Stanley Ho, di Macao che
ha avuto l'esclusiva nella gestione dei casino di Macao durante
quaranta anni, sta vedendo la sua influenza sulla colonia ex portoghese
scomparire a favore degli americani. Il monopolio della
società di Stanley Ho, Sociedade di Jogos de Macau (SJM), ha
regnato durante quasi un mezzo secolo a Macao. Oggi, il gioco a Macao
è condiviso da sei concessionari ed una battaglia dura si
è impegnata da qualche anno tra la SJM ed i grandi gruppi
americani come MGM, Wynn Resorts o anche Las Vegas Sands.
Macao è una capitale di gioco interamente riconosciuta dai
giocatori del mondo intero e suoi 27 milioni di turisti. Macao
strappato il titolo all'altra capitale del gioco, Las Vegas, per il
secondo anno consecutivo con 10,4 miliardi di dollari di entrate nel
2007. La crescita di questo territorio minuscolo di 28 chilometri
quadrati e più di 500.000 abitanti ammonta al +27% nel 2007.

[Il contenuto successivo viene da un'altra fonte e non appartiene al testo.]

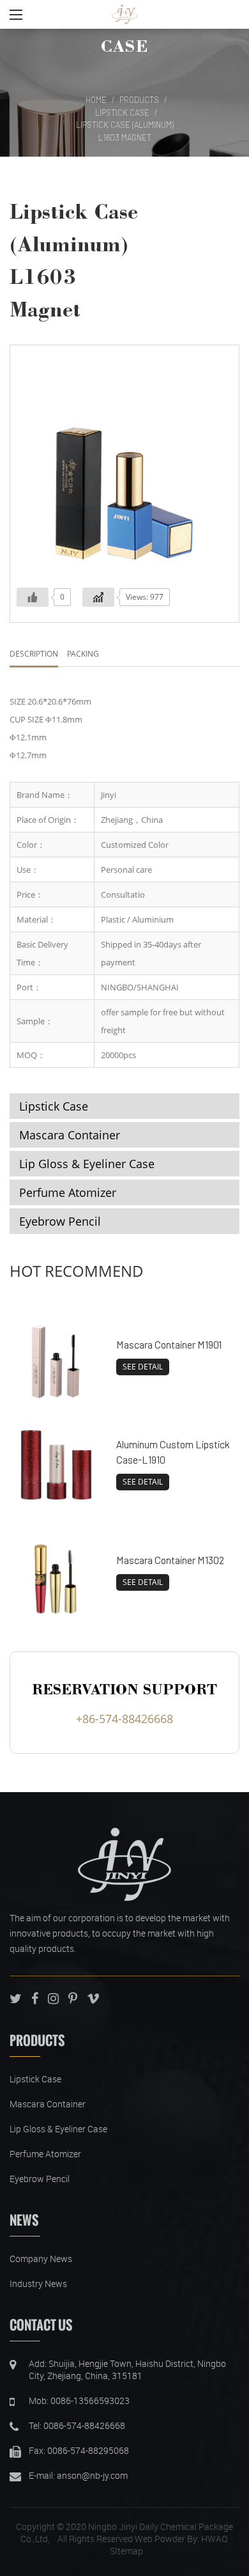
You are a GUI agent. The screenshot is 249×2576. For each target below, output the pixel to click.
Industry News (38, 2283)
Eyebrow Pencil (60, 1221)
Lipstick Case (122, 112)
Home (96, 100)
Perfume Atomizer (67, 1192)
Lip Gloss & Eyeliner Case (87, 1163)
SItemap (126, 2551)
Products (139, 100)
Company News (41, 2258)
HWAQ (214, 2539)
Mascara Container (69, 1135)
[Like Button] (33, 597)
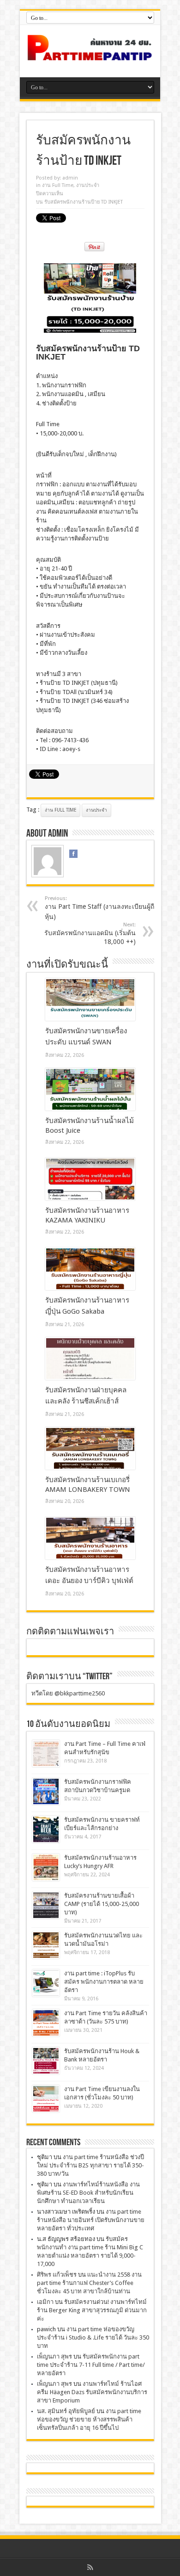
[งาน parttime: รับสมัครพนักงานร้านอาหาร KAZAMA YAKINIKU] (90, 1179)
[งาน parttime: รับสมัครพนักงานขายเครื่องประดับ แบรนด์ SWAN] (90, 999)
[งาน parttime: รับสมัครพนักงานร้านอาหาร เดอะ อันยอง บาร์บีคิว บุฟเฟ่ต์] (90, 1538)
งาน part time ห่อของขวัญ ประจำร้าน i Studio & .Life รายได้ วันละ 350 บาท (93, 2337)
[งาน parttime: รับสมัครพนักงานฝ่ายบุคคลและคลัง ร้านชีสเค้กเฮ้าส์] (90, 1358)
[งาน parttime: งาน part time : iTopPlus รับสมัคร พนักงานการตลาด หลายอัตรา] (46, 1983)
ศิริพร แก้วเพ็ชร (57, 2274)
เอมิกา (45, 2301)
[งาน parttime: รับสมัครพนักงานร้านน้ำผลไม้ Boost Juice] (90, 1089)
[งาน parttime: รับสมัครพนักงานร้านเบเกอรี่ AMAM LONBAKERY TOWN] (90, 1448)
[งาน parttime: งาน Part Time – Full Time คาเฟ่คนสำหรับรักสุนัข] (46, 1753)
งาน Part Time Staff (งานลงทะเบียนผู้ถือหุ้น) (101, 907)
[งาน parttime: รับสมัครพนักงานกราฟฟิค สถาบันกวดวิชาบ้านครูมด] (46, 1791)
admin (70, 178)
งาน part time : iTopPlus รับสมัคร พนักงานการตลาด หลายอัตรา (104, 1981)
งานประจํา (87, 185)
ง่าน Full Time (60, 810)
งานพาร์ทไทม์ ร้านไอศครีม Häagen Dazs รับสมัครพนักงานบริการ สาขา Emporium (92, 2392)
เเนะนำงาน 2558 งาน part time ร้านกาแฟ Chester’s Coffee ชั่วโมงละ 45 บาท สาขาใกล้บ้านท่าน (89, 2283)
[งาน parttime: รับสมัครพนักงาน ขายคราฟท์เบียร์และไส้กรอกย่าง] (46, 1829)
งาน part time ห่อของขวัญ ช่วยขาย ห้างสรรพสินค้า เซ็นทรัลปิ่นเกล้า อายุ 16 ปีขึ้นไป (89, 2419)
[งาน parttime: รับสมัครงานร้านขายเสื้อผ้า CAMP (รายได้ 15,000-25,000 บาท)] (46, 1905)
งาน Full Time (57, 185)
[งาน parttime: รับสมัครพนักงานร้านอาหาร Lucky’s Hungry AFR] (46, 1867)
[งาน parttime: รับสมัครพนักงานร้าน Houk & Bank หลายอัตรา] (46, 2060)
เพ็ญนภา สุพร (54, 2356)
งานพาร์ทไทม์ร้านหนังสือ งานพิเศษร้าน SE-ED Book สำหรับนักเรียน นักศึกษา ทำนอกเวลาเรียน (88, 2192)
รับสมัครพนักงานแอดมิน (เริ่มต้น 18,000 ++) (90, 933)
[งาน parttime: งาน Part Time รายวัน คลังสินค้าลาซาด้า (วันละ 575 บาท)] (46, 2023)
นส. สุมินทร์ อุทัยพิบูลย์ (66, 2411)
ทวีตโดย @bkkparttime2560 (68, 1693)
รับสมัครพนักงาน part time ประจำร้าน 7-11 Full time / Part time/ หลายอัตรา (91, 2365)
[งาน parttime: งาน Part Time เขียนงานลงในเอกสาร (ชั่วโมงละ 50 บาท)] (46, 2098)
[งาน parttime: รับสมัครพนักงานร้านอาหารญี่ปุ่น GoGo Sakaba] (90, 1268)
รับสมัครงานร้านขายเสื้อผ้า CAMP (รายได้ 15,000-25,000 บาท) (101, 1904)
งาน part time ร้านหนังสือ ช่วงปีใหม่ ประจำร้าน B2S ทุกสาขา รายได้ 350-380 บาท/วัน (90, 2165)
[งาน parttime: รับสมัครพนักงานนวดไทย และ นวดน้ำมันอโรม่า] (46, 1945)
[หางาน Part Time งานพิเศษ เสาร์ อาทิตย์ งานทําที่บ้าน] (90, 54)
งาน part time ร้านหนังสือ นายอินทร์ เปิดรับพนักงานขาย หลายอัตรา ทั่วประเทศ (90, 2220)
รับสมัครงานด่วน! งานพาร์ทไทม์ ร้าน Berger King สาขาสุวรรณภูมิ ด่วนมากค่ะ (92, 2310)
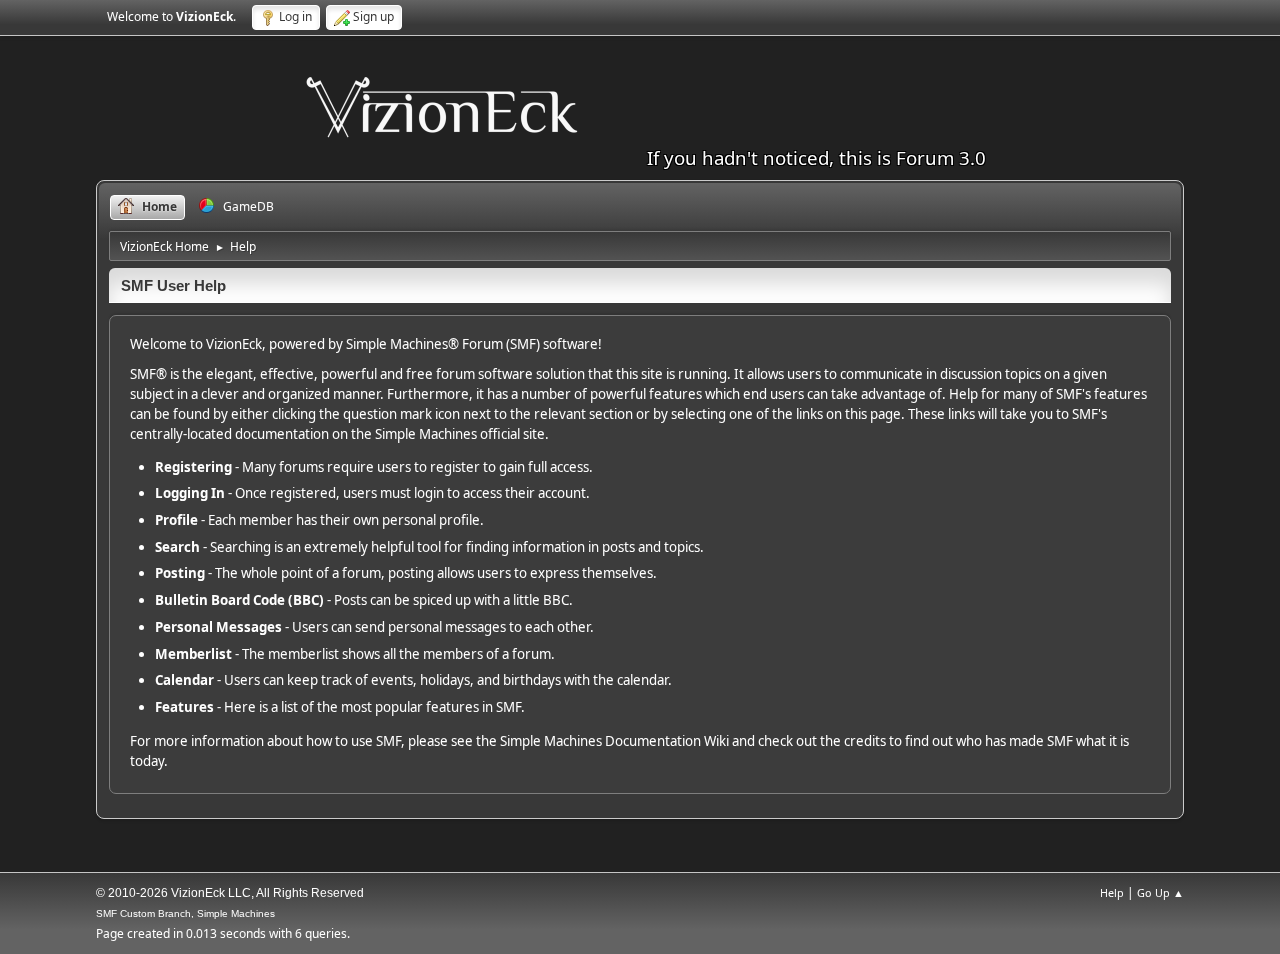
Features (184, 707)
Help (1112, 892)
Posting (180, 573)
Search (177, 547)
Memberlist (193, 654)
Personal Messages (218, 627)
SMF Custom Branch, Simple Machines (185, 913)
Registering (193, 467)
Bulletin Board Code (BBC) (239, 600)
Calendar (184, 680)
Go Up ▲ (1160, 892)
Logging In (190, 493)
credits (865, 741)
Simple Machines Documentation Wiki (614, 741)
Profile (176, 520)
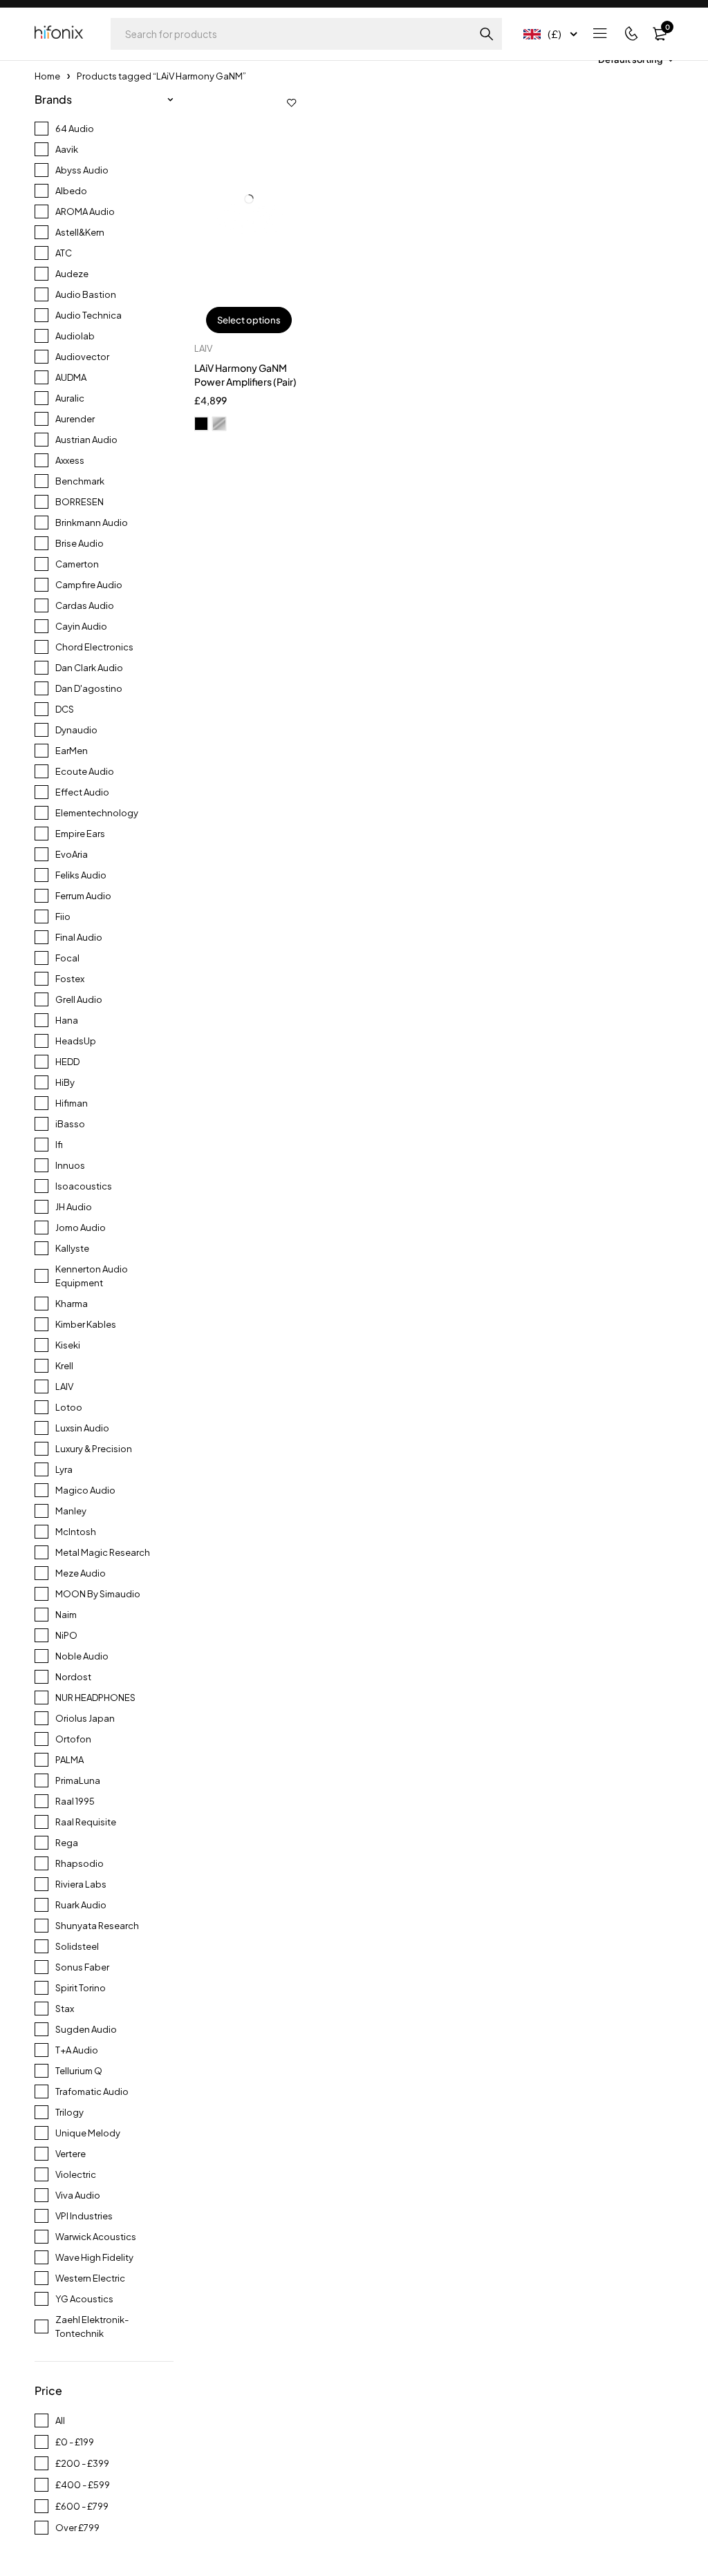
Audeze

Questa crescita è dovuta soprattutto al settore del gioco
che utilizza circa il quarto della popolazione attiva.
Stanley Ho controlla 18 casinò sui 28 casinò
terrestri di Macao. La inagurazione dei nuovi casinò gestiti
da americani con in particolare progetti faraonici come il Venetian del
miliardario Sheldon Adelson, ha dato un colpo serio ai vecchi
casinò di macao. Così, Stanley Ho spera di
aumentare di un 1 miliardo di dollari il suo valore nella borsa di Hong
Kong per fermare l’avanzamneto degli americani. Il solo
problema è la storia di una famiglia che ritarda
quest'operazione a profitto dei casinò yankee che potrebbero
prendere il primo posto in termini di entrate dei macanesi. I progetti
dei casinò finanziati a colpi di miliardi di dollari dagli
americani danno una conversionedi tendenza. Il Venetian è
costato la favolosa somma di 2,4 miliardi di dollari impiegando 12.000
dipendenti cioè il 5% della mano d'opera locale, 3.000
camere d’albergo, più di 850 tavoli da gioco senza
dimenticare le migliaia di slot machine situate in sale immense.
I casinò americani di Las Vegas puntano sull'afflusso
massiccio dei turisti per riempire i loro casinò ed
aumentare al massimo le entrate dei casinò. Contrariamente a
questa strategia, Stanley Ho punta sui grandi giocatori ed ha costruito
il suo impero determinando i giocatori fortunati e meno sui giocatori
di passaggio. Così, i tavoli di baccarat rappresentano il
70% delle entrate dei casinò del vecchio Re del gioco,
Stanley Ho di 86 anni. Il profitto per tavolo di gioco è
pari al doppio nei casinò di Macao che nei casinò
di Las Vegas.
Il casinò-hotel Lisboa era l'edificio più elevato
di Macao e sarà distrutto a causa di decorazione
“has been” (antiquate). Questo edificio era
l'emblema del successo di Stanley Ho che seriamente oggi è
rimpiazzato dai casinò americani.
I miliardari americani intendono imporsi nel paesaggio di Macao e
potrebbe darsi che quello che ha regnato in tempo come principale
padrone durante quasi 40 anni sia soltanto storia antica. I
casinò
di Macao gestiti da americani che hanno detronizzati e i loro
casinò di Las Vegas. Il gioco non ha limiti e soprattutto
“il denaro non ha un odore”. Notizia da seguire.